HOW TO COMPLETE THIS TASK:
Line by line, set down the records exactly as they appear below.
[Opening DATA PROVIDED section]
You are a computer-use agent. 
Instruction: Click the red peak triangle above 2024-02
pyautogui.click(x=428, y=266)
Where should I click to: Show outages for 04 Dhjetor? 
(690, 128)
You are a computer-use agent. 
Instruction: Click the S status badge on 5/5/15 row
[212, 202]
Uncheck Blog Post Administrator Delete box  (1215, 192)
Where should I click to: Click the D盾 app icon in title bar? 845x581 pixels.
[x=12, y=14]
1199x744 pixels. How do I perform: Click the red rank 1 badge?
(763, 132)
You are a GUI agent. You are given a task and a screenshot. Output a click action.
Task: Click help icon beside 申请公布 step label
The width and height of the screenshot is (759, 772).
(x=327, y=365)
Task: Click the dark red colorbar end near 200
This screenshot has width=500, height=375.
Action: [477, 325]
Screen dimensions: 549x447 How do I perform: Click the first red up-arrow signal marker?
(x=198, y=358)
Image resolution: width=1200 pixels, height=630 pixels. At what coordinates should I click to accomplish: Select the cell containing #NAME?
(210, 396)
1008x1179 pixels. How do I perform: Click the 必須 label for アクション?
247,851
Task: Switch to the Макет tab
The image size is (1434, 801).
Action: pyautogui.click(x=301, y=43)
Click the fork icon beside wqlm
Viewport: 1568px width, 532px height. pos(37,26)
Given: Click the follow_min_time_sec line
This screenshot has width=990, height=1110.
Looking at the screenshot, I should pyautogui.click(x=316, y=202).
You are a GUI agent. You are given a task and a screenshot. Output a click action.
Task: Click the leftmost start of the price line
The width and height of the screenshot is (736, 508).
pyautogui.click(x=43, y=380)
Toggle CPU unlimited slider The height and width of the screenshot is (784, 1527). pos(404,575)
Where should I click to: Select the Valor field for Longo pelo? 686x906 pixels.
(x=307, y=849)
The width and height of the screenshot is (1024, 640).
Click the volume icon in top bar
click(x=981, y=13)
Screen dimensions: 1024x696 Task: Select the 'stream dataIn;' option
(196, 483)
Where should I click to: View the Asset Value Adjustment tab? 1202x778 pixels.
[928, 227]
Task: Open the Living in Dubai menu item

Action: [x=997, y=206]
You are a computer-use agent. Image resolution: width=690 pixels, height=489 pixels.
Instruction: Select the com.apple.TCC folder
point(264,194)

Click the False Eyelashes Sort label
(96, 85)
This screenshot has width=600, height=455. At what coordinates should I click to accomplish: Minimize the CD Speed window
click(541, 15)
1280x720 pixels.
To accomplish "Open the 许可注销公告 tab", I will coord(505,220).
[Closing DATA PROVIDED section]
SOLUTION FOR THIS TASK:
You are a computer-use agent. 
Instruction: Click the red peak triangle above 2024-02
pyautogui.click(x=428, y=266)
Where should I click to: Show outages for 04 Dhjetor? 
(690, 128)
You are a computer-use agent. 
Instruction: Click the S status badge on 5/5/15 row
[212, 202]
Uncheck Blog Post Administrator Delete box  (1215, 192)
Where should I click to: Click the D盾 app icon in title bar? 845x581 pixels.
[x=12, y=14]
1199x744 pixels. How do I perform: Click the red rank 1 badge?
(763, 132)
You are a GUI agent. You are given a task and a screenshot. Output a click action.
Task: Click help icon beside 申请公布 step label
The width and height of the screenshot is (759, 772).
(x=327, y=365)
Task: Click the dark red colorbar end near 200
This screenshot has width=500, height=375.
Action: [477, 325]
Screen dimensions: 549x447 How do I perform: Click the first red up-arrow signal marker?
(x=198, y=358)
Image resolution: width=1200 pixels, height=630 pixels. At what coordinates should I click to accomplish: Select the cell containing #NAME?
(210, 396)
1008x1179 pixels. How do I perform: Click the 必須 label for アクション?
247,851
Task: Switch to the Макет tab
The image size is (1434, 801).
Action: pyautogui.click(x=301, y=43)
Click the fork icon beside wqlm
Viewport: 1568px width, 532px height. pos(37,26)
Given: Click the follow_min_time_sec line
This screenshot has width=990, height=1110.
Looking at the screenshot, I should pyautogui.click(x=316, y=202).
You are a GUI agent. You are given a task and a screenshot. Output a click action.
Task: Click the leftmost start of the price line
The width and height of the screenshot is (736, 508).
pyautogui.click(x=43, y=380)
Toggle CPU unlimited slider The height and width of the screenshot is (784, 1527). pos(404,575)
Where should I click to: Select the Valor field for Longo pelo? 686x906 pixels.
(x=307, y=849)
The width and height of the screenshot is (1024, 640).
Click the volume icon in top bar
click(x=981, y=13)
Screen dimensions: 1024x696 Task: Select the 'stream dataIn;' option
(196, 483)
Where should I click to: View the Asset Value Adjustment tab? 1202x778 pixels.
[928, 227]
Task: Open the Living in Dubai menu item

Action: [x=997, y=206]
You are a computer-use agent. Image resolution: width=690 pixels, height=489 pixels.
Instruction: Select the com.apple.TCC folder
point(264,194)

Click the False Eyelashes Sort label
(96, 85)
This screenshot has width=600, height=455. At what coordinates should I click to accomplish: Minimize the CD Speed window
click(541, 15)
1280x720 pixels.
To accomplish "Open the 许可注销公告 tab", I will coord(505,220).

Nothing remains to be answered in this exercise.